The tragedies of the "Mister Magoo Classics" cartoons.

Feb 02, 2009 15:23

Something I discussed with Ken Pick while we were returning from FC, was my memories of the Mister Magoo Classics cartoons from the early to mid 70's. The only ones I've got in my mind right now are the Frankenstein one, the Cyrano de Bergerac, and one based on the poem 'Gunga Din'. They're stuck there mostly because they were something unheard of with modern cartoons -- they had dark, even tragic, endings.

In Frankenstein, it runs rather like the original story up until the Monster's creator (Magoo) gets picked up by the ship in the Arctic. Then it changes, ending with Victor/Magoo finally taking responsibility for his actions, going to the Monster's island stronghold, and setting off an explosion that kills the Monster, the Monster's still-being-assembled army of fellow monsters (so he can avenge himself on humanity), and Magoo himself. The whole story veered from showing the monster as sympathetic at first, and then slowly becoming more and more evil as humanity's abuses cheese him off -- until he engineers the deaths of several people simply out of spite. For a kid's cartoon, this was a very dark story. But it was surprisingly well written.

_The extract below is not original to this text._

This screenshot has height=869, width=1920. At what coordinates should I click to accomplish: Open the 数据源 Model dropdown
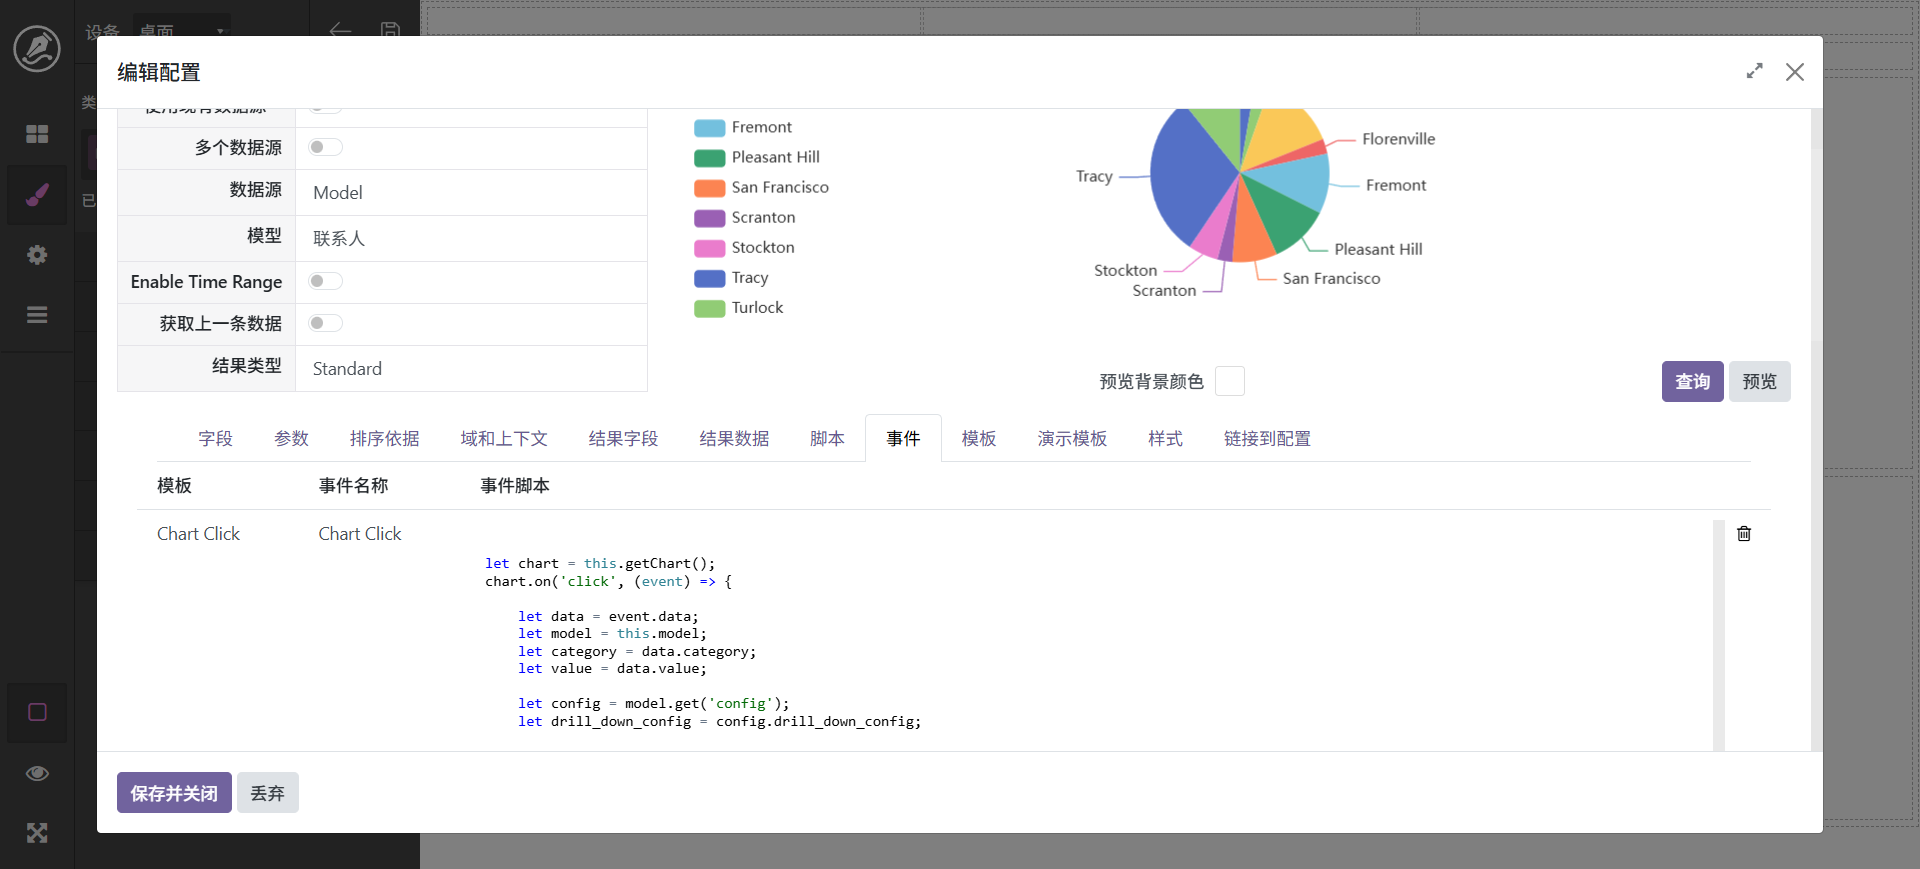(x=470, y=193)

The Bergerac one has Magoo as Cyrano, aiding a handsome but tongue-tied man to woo the same lovely maiden Magoo is in love with. Along the way Magoo and his newfound pal must go to the wars in Spain, where Magoo's buddy is killed in action. Cyrano/Magoo then wanders back home, intending to tell his widowed lady-love the truth... and a flowerpot falls on him from a window, smashing his head. So he lives just long enough to tell her the truth about everything, and then dies.

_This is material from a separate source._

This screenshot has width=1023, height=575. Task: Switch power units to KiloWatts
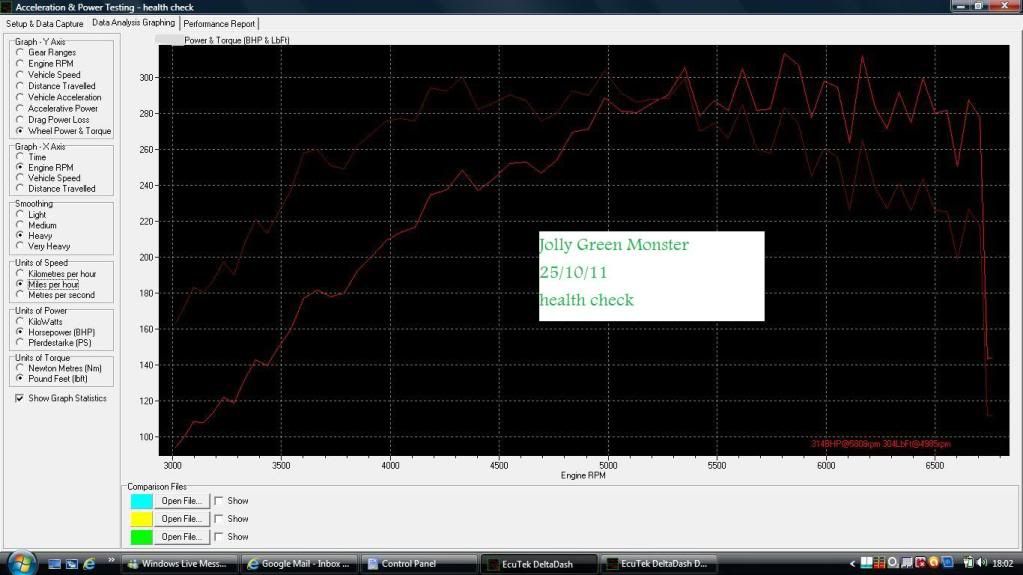(20, 321)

The Gunga Din one seems to have taken the greatest liberties with the source material. In it, Magoo is Din, a Hindu living along the Northwest Frontier during the time of the Raj. His village is sacked by Pathan bandits, and his son and the others are dragged off to slavery. Din cannot free them, so he goes to join the British-run army and get help. They won't accept the elderly Din as a soldier, but they will take him along as a waterboy. Din gets treated with serious contempt by the British (but this was realistic racism, not the comic-book kind you get in children's entertainment when it's time for the Very Important Lesson) yet he prevails onward until the unit goes out to fight the Pathans. He saves the unit commander, who's treated him the worst, after he gets shot but in the process is mortally wounded. He lasts just long enough to see that his son and fellow villagers are saved, and then dies with a smile on his face. His epitaph is given by the unit's sergeant, who reminded me of one of the characters from the classic B&W Gunga Din: "You're a better man than I am, Gunga Din."

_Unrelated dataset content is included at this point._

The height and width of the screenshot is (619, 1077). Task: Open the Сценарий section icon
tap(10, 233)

What strikes me about these stories, years later, is the well-presented darkness of them all. They are tragedies without fail, yet at the same time they are incredibly well-done stories that ended the way they had to. It's hard to think of any modern animation studio in America that would dare to give the kids an unhappy ending, mostly because we all know that "Kids can't appreciate unhappy stories." Now I'm left wondering just where this idea came from... and just why anyone ever believed it in the first place.